» WHAT IS EXPECTED: Any picture in the material should be left out, while all other lines are copied exactly.

» DATA PROVIDED:
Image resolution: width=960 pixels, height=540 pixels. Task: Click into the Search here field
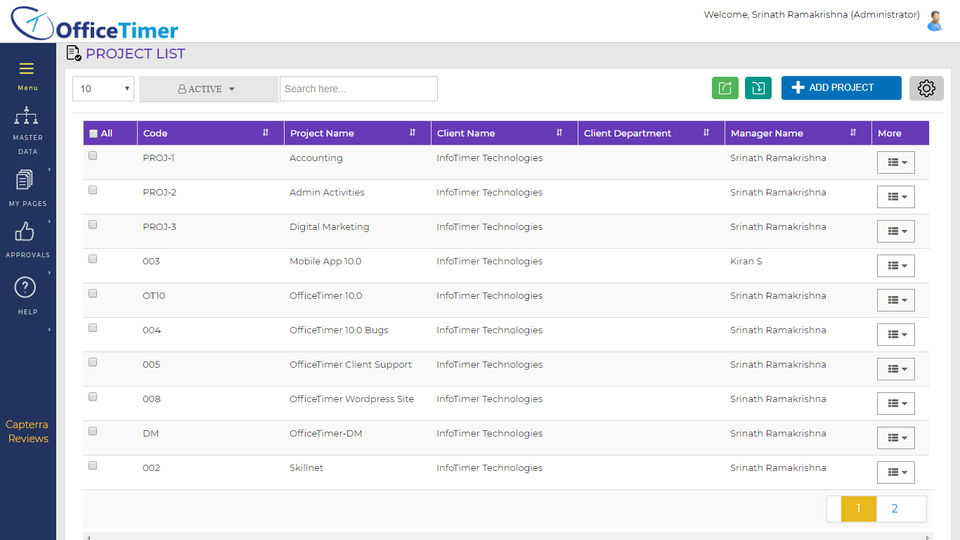click(358, 89)
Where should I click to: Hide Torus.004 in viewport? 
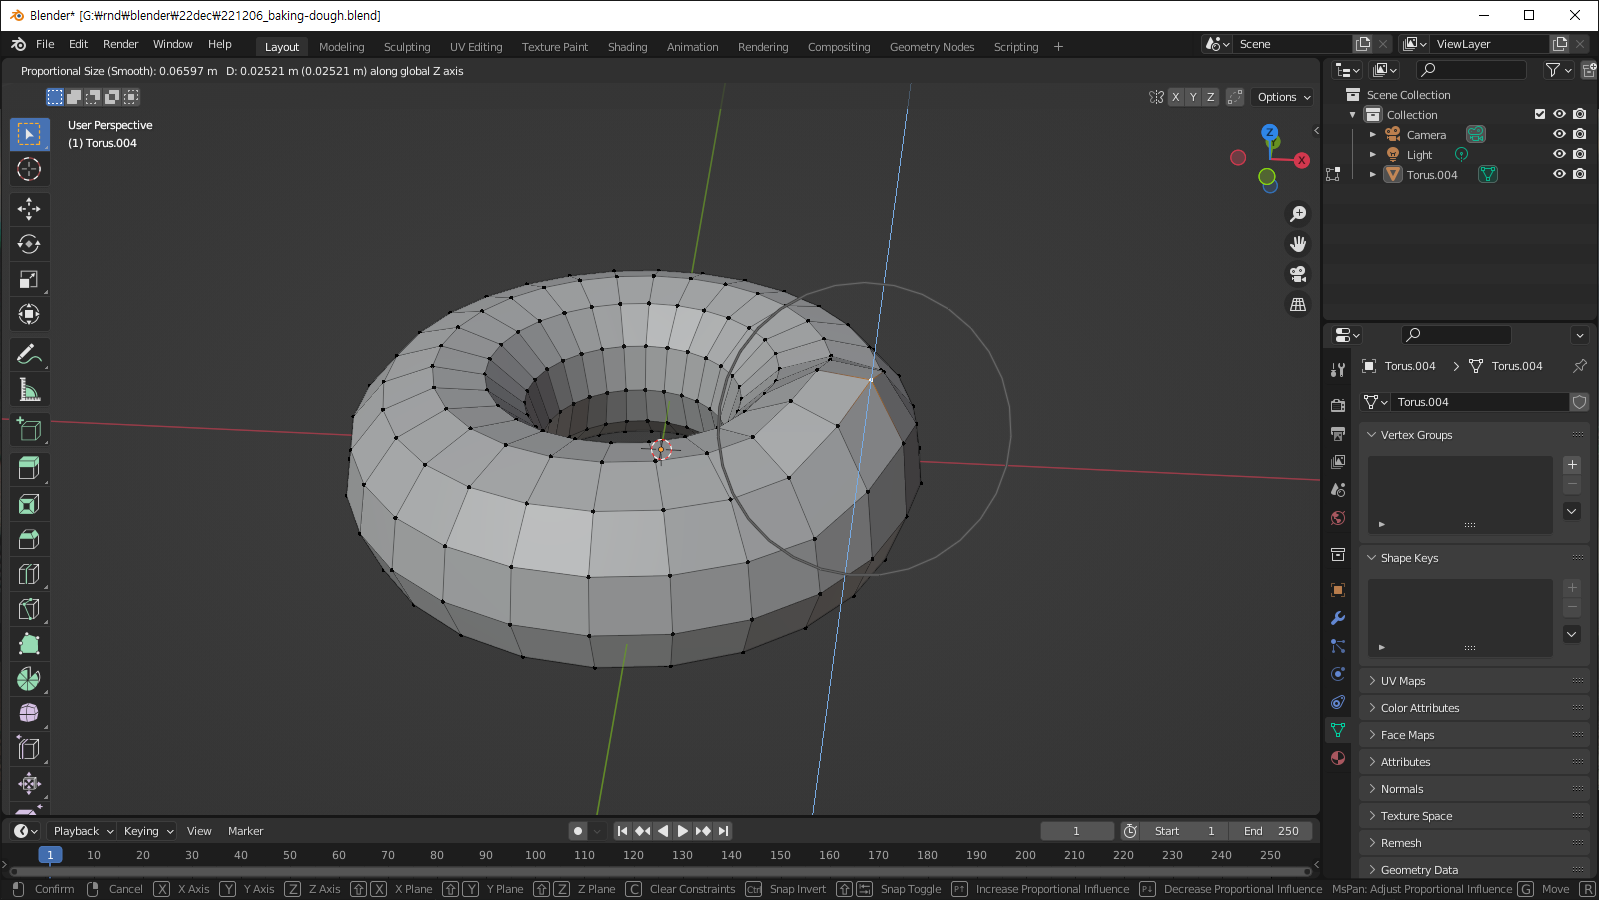click(1559, 174)
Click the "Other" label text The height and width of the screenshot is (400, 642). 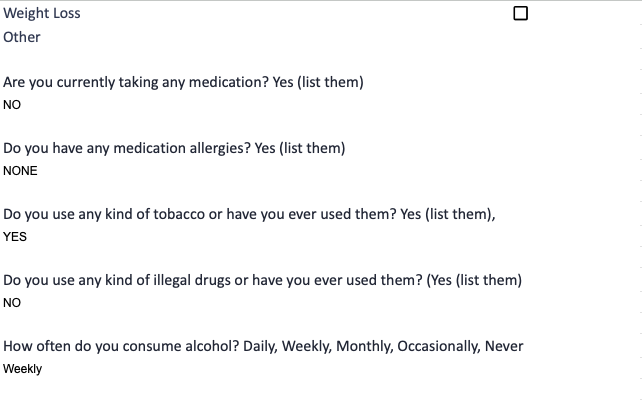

» EXERCISE RESULT:
Image resolution: width=960 pixels, height=540 pixels. Task: Click into the Search here field
click(358, 89)
Where should I click to: Hide Torus.004 in viewport? 
click(1559, 174)
Click the "Other" label text The height and width of the screenshot is (400, 642). 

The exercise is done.